Frequently asked questions

Which local LLM is best for 24 GB of VRAM in 2026?
In our bench, Qwen3.6-35B-A3B-Q4 is the sweet spot for a single 24 GB card. It pushes 138 tokens/sec and scores 80% on our brutal tier out of the box — rising to 95% when you allow a 12k-token reasoning budget. Smaller dense models trade quality for speed; Qwen3.5-27B is the next step down.
Is Qwen3-Next-80B worth running on consumer hardware?
Yes, if you have 48 GB of pooled VRAM (RTX 5090 24 GB + RTX 5080 16 GB works via Ollama tensor split) and you care about the hardest 10% of prompts. It scored 100% on our brutal tier — about 10 points above the 32B dense ceiling — but throughput drops to 28 t/s. For everyday coding, the 35B-A3B is usually the better tradeoff.
Why did the original Qwen3 30B-A3B MoE lose to smaller dense models?
On the brutal tier it scored 50% and burned 6.4x the token budget of dense 32B at the same accuracy. The routing gain didn't materialize for long-form reasoning — it kept activating suboptimal expert combinations and spending compute. The newer 35B-A3B and 80B-A3B fix this; the old 30B-A3B is retired in our stack.
Does plan injection or best-of-3 sampling help small models?
In our tests, no — neither gave a statistically significant lift on Qwen3.5-27B (p > 0.30 across 60 prompts). Both cost 3x tokens. We retired them. If you need more accuracy, scale the base model before reaching for test-time tricks.

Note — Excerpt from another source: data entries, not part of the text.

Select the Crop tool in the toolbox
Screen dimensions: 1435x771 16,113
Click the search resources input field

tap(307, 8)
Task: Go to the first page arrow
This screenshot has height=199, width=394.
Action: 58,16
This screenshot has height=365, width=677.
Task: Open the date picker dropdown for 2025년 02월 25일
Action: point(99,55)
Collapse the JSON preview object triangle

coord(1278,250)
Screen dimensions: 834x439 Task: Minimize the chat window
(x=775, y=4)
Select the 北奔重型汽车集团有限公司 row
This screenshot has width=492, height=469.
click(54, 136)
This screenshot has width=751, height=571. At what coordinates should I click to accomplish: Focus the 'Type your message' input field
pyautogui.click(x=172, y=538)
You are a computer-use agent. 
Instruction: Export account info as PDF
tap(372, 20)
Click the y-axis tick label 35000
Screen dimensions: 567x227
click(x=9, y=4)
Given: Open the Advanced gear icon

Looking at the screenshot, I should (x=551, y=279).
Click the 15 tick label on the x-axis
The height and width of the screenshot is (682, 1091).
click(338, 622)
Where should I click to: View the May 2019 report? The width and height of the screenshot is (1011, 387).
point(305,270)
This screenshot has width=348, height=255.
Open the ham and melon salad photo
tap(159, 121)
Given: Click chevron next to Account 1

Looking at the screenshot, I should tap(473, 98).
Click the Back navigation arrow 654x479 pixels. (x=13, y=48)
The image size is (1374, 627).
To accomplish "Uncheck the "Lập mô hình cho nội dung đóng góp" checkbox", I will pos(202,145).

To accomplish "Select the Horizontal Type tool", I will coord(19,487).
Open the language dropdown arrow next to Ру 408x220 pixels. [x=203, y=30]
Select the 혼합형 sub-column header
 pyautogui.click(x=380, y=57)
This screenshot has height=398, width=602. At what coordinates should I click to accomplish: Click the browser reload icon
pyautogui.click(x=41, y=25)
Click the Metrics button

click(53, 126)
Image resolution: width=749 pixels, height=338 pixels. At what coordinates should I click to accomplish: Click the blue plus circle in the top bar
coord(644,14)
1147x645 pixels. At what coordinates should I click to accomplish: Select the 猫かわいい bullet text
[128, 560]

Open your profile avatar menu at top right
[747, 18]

How do you pool VRAM across two different-sized GPUs?
Ollama's CUDA backend supports tensor splitting across heterogeneous GPUs automatically; you just set OLLAMA_NUM_GPU=2 and it loads layers proportional to each card's free memory. vLLM is similar but more manual. The RTX 5080's lower memory bandwidth bottlenecks generation slightly — expect 70-80% of single-card throughput.